Pedro stelt zich voor aan zijn klasgenoten in de klas.

Cuento corto: Preséntate con confianza

Pedro se presenta delante de sus compañeros en la clase.

 Stel jezelf zelfverzekerd voor

A1 Spaans

Niveau: A1

Module 1: Presentarse (Jezelf voorstellen)

Les 2: Decir tu nombre (Je naam zeggen)

Richtlijnen tijdens het lesgeven +/- 15 minuten

Audio en video

Tekst en vertaling

1. Pedro se presenta en la clase. Pedro stelt zich voor in de klas.
2. Dice: "¡Hola!" Zegt: "Hallo!"
3. Todos le saludan. Iedereen groet hem.
4. Él dice su nombre completo. Hij zegt zijn volledige naam.
5. Dice: "Me llamo Pedro Pérez Rodríguez". Zegt: "Ik heet Pedro Pérez Rodríguez."
6. Tiene un apellido muy común en España. Hij heeft een achternaam die heel gebruikelijk is in Spanje.
7. Él dice su apodo a los compañeros. Hij zegt zijn bijnaam aan de klasgenoten.
8. Sus amigos y familia le llaman Pedrito. Zijn vrienden en familie noemen hem Pedrito.

Oefening 1: Discussievragen

Instructie: Bespreek de vragen nadat je naar de audio hebt geluisterd of de tekst hebt gelezen.
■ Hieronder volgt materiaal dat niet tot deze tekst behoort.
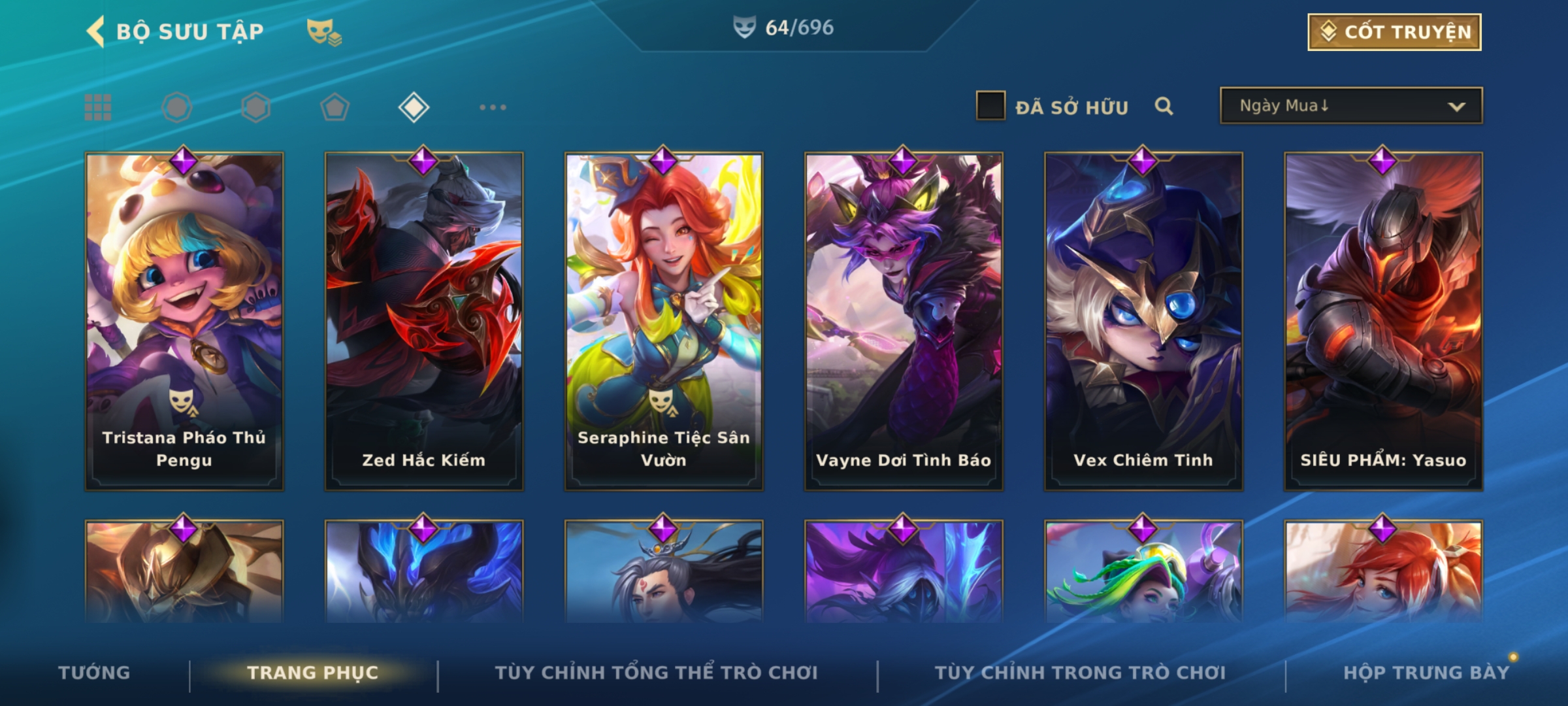
Task: Switch to Tùy Chỉnh Tổng Thể Trò Chơi tab
Action: tap(656, 673)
  1. ¿Cuáles son los apellidos de Pedro?
  2. Wat zijn de achternamen van Pedro?
  3. Verdadero / falso: "Pedro no tiene apodo".
  4. Waar / niet waar: "Pedro heeft geen bijnaam."
  5. ¿Cómo te presentas tú en español?
  6. Hoe stel jij jezelf voor in het Spaans?

Oefening 2:

Instructie: Vul het juiste woord in.

Toon vertaling Toon antwoorden

nombre, llamo, Dice, se presenta, llaman, apellido

1.
Sus amigos y familia le ... Pedrito.
(Zijn vrienden en familie noemen hem Pedrito.)
2.
Dice: "Me ... Pedro Pérez Rodríguez".
(Hij zegt: "Ik heet Pedro Pérez Rodríguez.")
3.
Él dice su ... completo.
(Hij zegt zijn volledige naam.)
4.
...: "¡Hola!"
(Hij zegt: "Hallo!")
5.
Pedro ... en la clase.
(Pedro stelt zich voor in de klas.)
6.
Tiene un ... muy común en España.
(Hij heeft een heel veel voorkomende achternaam in Spanje.)